TEXT PASSAGE:
──────

I always remember an Easter message I shared at The Refuge years ago. We had been talking about the Friday-Saturday-Sunday movement of Holy Week, and how these movements are similar to the rhythms of life. We experience death (Friday), lament & grief & reality (Saturday), and new hope (Sunday) over and over again in our life, relationships, and faith. There’s also another movement associated with those three days of Jesus’ crucifixion, reality of death, and resurrection, that merge with our experience. We can become victims (stuck in the reality of injustice, Friday), survivors (carrying on but not really living, Saturday), or thrivers (living bravely in the beauty of resurrection and hope, Sunday).
It was a fascinating conversation because many people struggled with the word “thrive” in that moment. It felt too much to hope for—to actually thrive, to live, to do well, to flourish.
We know how to live as victims or survivors; that’s familiar. But to be thrivers? Whoa, that’s requires a whole different level of hope, trust, and courage. So many of us feel unworthy of thriving. That it’s impossible, or too much to hope for. That it’s for someone braver or smarter or richer or (you fill in the blanks_______ ) than us. Thriving often feels unrealistic or impossible.
In life in the trenches with people, I am constantly struck by the incredible strength of people to survive. Against all odds, people find their way through poverty and pain and heartbreak and abuse and life’s unexpected shipwrecks. They keep on going despite the obstacles.
Surviving is amazing, and I want to honor it. It takes huge guts to move out of victim-ness and into survival. At the same time, I am sad that thriving and flourishing feels like it’s not an option for so many.
I can’t tell you the number of men and women I have talked to over the years who believe there’s nothing more for them beyond “Saturday”, beyond existing, beyond surviving, beyond making-it-through-the-day-as-best-they-can. It makes me think of these often-quoted words of Jeremiah 29:11, “For I know the plans I have for you,” declares the Lord, “plans to prosper you and not to harm you, plans to give you hope and a future.” What it would mean if we believed in the possibility of a hope and a future in new ways—not just for us as individuals, but for everyone, for communities, for the wider world?
The path of least resistance is always to just exist; to give up on hope. And when life’s beaten us down in different ways, when the grooves of injustice and oppression have tried to determine our course, when brokenness tries to steal our worth, when pain feels more familiar than peace, that path becomes easier and easier to follow. It’s so much harder to really live, to prosper, to grow, to dream, to flourish.
I have come to believe, more than ever, that Sunday living—a life of thriving, flourishing, blooming—is only possible if we have people who will call us to life. We need cheerleaders, flame-fanners, encouragers, coaches, and faithful friends who remind us that just surviving was never the idea, who tell us that despite the obstacles, we are meant to thrive as God’s children.

──────

DATA LINES:
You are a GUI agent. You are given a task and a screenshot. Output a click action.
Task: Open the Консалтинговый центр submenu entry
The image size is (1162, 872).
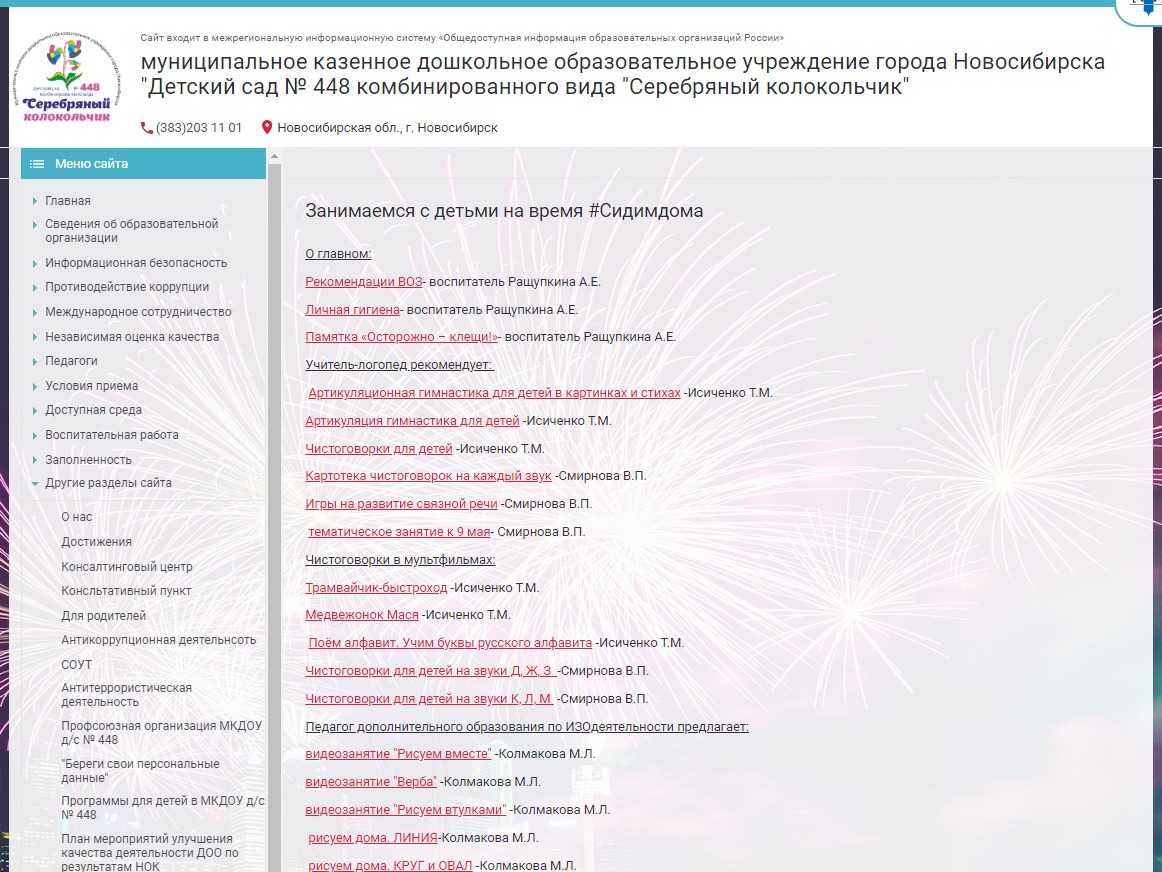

──────

TASKS TO COMPLETE:
**A)** In the Easter reflection, which kinds of people does the writer say we need to call us to life? List every one.
**B)** Write the next part of the Easter reflection, picking up after its final sentence.
The material comes from a separate source and has nothing to do with the Easter reflection.

THE ANSWERS:
**A)** Cheerleaders, flame-fanners, encouragers, coaches, and faithful friends.

**B)**
To not just “know” our worth, but live out of our worth.
To be secure in God’s love for us.
To step into our dignity as God’s image bearers.
To share our gifts, our talents, our passions, our hopes, our dreams with the world in any way we can.
Thriving or flourishing does not mean money in the bank or our mental illness healed or our disabilities disappeared or our marriages unbroken or smooth sailing. If that is the measure, we are all toast. So many people in this world will never be able to experience it.
No, thriving means living in hope. It means seeing the beauty amidst the brokenness. Stepping toward dreams, no matter how small or big. Believing we have something to contribute. Loving and being loved. And thriving won’t happen alone.
Before I was in deep community, I was only surviving. It’s all I knew how to do. But over the years, side by side, eye to eye, heart to heart, other men and women who share my same experience of knowing how to survive but not really how to thrive, a new world has opened up. Light has poked through out of the darkness, courage has emerged out of paralyzing fear, and I have started to taste what it feels like to live and not just exist. To begin to thrive, to flourish. It’s scary. It’s hard. It’s unfamiliar. But it’s so worth it, too.
I was made to thrive and flourish. You were made to thrive and flourish. The men and women and children who never will have access to the internet and read this post are made to thrive and flourish. My friends who have beaten down by life in so many ways are made to thrive and flourish.
This is why we need to work to create little pockets of love where men and women, young and old, rich and poor, black and white, and every shape and size can flourish and move beyond just surviving or existing.
We won’t thrive alone.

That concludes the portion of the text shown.